*** Begin section ***

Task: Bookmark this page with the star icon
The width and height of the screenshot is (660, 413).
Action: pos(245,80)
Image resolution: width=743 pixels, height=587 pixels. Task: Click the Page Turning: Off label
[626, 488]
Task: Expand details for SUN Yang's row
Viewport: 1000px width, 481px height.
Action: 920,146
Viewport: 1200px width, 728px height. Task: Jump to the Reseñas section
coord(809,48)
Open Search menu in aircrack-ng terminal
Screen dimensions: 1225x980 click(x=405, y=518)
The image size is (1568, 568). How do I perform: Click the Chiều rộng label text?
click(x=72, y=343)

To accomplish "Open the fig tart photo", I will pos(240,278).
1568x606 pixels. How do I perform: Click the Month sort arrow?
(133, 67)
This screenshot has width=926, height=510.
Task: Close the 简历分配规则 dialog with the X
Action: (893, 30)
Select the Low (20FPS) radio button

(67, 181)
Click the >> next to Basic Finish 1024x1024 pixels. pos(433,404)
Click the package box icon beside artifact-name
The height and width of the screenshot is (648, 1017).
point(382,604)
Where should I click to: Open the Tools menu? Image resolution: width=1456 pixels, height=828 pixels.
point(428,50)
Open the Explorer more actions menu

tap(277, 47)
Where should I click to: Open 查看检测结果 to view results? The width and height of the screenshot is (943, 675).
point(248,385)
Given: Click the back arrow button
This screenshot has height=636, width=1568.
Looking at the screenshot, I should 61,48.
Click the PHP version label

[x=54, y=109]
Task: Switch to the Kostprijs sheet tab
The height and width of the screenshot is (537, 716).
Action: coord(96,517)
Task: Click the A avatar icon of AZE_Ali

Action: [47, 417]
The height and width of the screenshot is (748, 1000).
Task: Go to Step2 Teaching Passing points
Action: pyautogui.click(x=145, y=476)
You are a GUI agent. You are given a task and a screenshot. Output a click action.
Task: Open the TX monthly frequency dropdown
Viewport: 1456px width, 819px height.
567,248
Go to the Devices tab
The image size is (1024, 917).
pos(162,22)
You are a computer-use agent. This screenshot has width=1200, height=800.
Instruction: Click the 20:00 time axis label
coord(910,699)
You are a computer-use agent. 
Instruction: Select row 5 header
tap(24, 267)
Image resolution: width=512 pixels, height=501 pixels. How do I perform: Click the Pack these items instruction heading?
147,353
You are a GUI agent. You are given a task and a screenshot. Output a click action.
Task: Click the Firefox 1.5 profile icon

*** End section ***

▶ Task requirements
The required output is an exact retyping of the lines from the one that contains "You are a computer-use agent. This" through the last line of the material above.

▶ Solution
You are a computer-use agent. This screenshot has width=1200, height=800.
Instruction: Click the 20:00 time axis label
coord(910,699)
You are a computer-use agent. 
Instruction: Select row 5 header
tap(24, 267)
Image resolution: width=512 pixels, height=501 pixels. How do I perform: Click the Pack these items instruction heading?
147,353
You are a GUI agent. You are given a task and a screenshot. Output a click action.
Task: Click the Firefox 1.5 profile icon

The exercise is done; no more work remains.